■ **Directions**:
From the line with "Viewport: 1710px width, 1020px" through the line with "Open the user avatar in top bar", inclusive, return each line of the data below exactly and leave the rest out.

■ **Stored data**:
------------------------------------------------------------

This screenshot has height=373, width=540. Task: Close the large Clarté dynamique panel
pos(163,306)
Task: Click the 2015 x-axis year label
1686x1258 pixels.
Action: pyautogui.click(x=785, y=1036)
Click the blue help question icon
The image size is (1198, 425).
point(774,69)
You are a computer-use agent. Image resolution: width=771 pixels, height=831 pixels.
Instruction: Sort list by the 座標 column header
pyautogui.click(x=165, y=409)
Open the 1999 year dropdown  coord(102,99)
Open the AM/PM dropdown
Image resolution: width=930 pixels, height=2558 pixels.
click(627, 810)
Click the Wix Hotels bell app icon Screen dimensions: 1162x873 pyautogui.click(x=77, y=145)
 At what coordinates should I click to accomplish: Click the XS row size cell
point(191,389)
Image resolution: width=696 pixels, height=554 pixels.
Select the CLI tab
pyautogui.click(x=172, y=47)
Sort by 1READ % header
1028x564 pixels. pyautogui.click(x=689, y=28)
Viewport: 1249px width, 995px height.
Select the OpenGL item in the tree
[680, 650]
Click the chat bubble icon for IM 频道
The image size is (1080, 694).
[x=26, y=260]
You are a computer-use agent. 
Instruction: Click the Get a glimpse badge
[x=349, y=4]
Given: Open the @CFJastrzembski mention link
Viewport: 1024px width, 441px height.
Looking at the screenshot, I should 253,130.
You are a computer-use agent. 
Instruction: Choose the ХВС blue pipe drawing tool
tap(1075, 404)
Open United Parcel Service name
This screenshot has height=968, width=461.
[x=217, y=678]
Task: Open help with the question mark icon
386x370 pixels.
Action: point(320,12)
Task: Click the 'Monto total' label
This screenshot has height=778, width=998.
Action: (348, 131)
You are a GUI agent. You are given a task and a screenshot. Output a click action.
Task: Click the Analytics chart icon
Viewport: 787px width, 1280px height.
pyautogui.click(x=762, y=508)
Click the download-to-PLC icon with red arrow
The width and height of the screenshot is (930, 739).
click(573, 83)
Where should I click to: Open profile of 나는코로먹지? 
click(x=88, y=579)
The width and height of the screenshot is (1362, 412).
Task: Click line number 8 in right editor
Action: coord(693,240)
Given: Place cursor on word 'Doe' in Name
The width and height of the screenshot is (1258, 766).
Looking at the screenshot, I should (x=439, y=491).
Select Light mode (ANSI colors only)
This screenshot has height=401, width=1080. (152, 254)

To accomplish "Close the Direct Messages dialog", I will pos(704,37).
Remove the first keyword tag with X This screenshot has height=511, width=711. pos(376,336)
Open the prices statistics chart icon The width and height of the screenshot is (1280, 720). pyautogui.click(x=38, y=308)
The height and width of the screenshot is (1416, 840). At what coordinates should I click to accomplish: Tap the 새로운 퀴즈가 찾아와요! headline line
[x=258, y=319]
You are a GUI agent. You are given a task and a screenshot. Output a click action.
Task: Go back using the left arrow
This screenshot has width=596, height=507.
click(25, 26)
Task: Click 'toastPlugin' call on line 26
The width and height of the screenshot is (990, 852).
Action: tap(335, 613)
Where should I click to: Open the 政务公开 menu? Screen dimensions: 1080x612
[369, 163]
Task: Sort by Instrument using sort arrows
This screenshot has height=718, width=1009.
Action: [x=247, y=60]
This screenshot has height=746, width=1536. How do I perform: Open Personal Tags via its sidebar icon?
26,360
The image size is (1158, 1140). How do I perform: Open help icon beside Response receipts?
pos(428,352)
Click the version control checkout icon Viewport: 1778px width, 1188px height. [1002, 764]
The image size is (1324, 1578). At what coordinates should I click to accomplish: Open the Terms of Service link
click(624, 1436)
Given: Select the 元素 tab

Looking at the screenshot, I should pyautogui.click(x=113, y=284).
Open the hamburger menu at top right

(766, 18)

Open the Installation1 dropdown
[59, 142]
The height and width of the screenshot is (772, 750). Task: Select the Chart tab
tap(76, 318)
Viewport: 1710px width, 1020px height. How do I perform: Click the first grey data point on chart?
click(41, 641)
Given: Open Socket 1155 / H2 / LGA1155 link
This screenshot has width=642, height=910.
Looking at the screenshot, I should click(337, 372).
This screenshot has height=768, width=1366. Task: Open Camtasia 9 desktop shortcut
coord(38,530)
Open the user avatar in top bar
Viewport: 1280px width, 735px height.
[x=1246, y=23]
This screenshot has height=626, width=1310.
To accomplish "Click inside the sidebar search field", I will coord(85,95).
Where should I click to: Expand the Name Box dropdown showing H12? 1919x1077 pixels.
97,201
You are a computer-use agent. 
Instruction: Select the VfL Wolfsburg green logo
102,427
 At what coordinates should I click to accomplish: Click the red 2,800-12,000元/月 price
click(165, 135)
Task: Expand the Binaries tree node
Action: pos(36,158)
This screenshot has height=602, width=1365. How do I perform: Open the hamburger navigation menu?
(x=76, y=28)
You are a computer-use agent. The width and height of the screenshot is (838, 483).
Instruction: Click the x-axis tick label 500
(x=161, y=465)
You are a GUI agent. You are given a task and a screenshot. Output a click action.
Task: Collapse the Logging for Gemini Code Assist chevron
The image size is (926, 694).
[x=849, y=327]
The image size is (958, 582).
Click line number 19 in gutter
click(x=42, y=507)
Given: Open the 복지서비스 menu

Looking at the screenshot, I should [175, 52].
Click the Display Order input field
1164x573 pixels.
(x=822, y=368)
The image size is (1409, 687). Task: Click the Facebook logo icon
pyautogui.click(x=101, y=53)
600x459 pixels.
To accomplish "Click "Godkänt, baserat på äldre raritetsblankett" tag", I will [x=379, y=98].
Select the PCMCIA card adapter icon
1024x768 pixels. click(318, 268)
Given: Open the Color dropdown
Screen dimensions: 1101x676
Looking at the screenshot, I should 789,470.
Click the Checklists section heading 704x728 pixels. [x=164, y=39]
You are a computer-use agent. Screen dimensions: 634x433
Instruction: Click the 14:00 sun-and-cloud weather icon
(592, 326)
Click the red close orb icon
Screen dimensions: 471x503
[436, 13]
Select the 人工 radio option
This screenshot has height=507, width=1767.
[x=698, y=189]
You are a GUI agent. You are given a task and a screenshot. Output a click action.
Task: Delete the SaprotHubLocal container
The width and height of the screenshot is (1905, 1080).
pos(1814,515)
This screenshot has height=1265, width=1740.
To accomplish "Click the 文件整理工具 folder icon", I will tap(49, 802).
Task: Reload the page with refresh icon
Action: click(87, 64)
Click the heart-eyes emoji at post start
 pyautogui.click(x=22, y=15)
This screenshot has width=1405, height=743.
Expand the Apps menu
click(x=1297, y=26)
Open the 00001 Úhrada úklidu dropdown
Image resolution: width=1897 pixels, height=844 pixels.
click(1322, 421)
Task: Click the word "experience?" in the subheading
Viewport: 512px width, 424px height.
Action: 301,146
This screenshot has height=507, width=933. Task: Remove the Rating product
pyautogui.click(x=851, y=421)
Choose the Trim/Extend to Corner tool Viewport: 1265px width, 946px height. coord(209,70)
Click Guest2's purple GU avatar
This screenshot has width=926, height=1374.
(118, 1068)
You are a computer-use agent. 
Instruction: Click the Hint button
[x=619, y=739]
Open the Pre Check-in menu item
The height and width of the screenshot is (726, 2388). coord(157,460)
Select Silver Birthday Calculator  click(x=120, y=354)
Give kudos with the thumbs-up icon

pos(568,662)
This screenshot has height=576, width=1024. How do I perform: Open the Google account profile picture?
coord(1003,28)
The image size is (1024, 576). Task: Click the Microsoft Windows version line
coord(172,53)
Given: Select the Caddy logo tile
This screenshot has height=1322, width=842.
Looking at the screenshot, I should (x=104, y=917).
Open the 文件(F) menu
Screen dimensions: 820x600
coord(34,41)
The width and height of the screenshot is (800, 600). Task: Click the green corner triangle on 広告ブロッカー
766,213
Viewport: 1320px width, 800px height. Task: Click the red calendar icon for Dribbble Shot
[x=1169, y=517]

------------------------------------------------------------

■ **Result of the exercise**:
Viewport: 1710px width, 1020px height. How do I perform: Click the first grey data point on chart?
click(41, 641)
Given: Open Socket 1155 / H2 / LGA1155 link
This screenshot has width=642, height=910.
Looking at the screenshot, I should click(337, 372).
This screenshot has height=768, width=1366. Task: Open Camtasia 9 desktop shortcut
coord(38,530)
Open the user avatar in top bar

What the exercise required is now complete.